LIBERA ME, Domine, Iesu Christe, ab omnibus iniquitatis meis et universis malis,
fac me tuis semper inhærere mandatis et a te numquam separari permittas. Amen.

Sunday, 22 August 2010

And carrying on . . .

Returning to last evening’s post about yesterday’s confession, my thoughts were taken further by this morning’s meditation from S. Thomas Aquinas – I have a splendid volume entitled ‘Meditations for Every Day’ originally extracted from his works by fr Mezard OP, and translated by fr McEniry OP.

In fact I suppose I should say yesterday’s and today’s meditations : I finally got back to the book today after the hiatus of the last week, only to discover that I was in effect in the middle of a two-part meditation, and so went back and undertook yesterday’s as well . . . a double meditation about Faith.

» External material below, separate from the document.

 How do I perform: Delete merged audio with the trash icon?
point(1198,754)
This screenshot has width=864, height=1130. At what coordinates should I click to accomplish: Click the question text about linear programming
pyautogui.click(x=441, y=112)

In it, Aquinas points out that ‘faith enables us to believe in another life superior to this, and teaches us to believe that better things are awaiting us. Hence, by faith, we conquer the vanities of this world and fear not its adversities’; and then goes on to consider the relationship between Faith and Fear; in which he observes that ‘lifeless faith is the cause of slavish fear, while living faith is the cause of filial fear, because it makes man adhere to God and to be subject to Him by charity’.

Finally, he observes that the pleasures of the present life : ‘which pleasures, at most, are fast fleeting and perishable’ – an observation which my own experiences of last weekend amply proved.

Aquinas is, of course, absolutely right; but he is also right in the inverse way, inasmuch as not only does faith enable us to believe in another life, superior to this : but that painful experience of the ‘fast fleeting and perishable’ character of the present world highlights the superiority of the eternal life on offer in Heaven, which must in turn assist us to develop the faith which will, we pray, help us eventually to get there.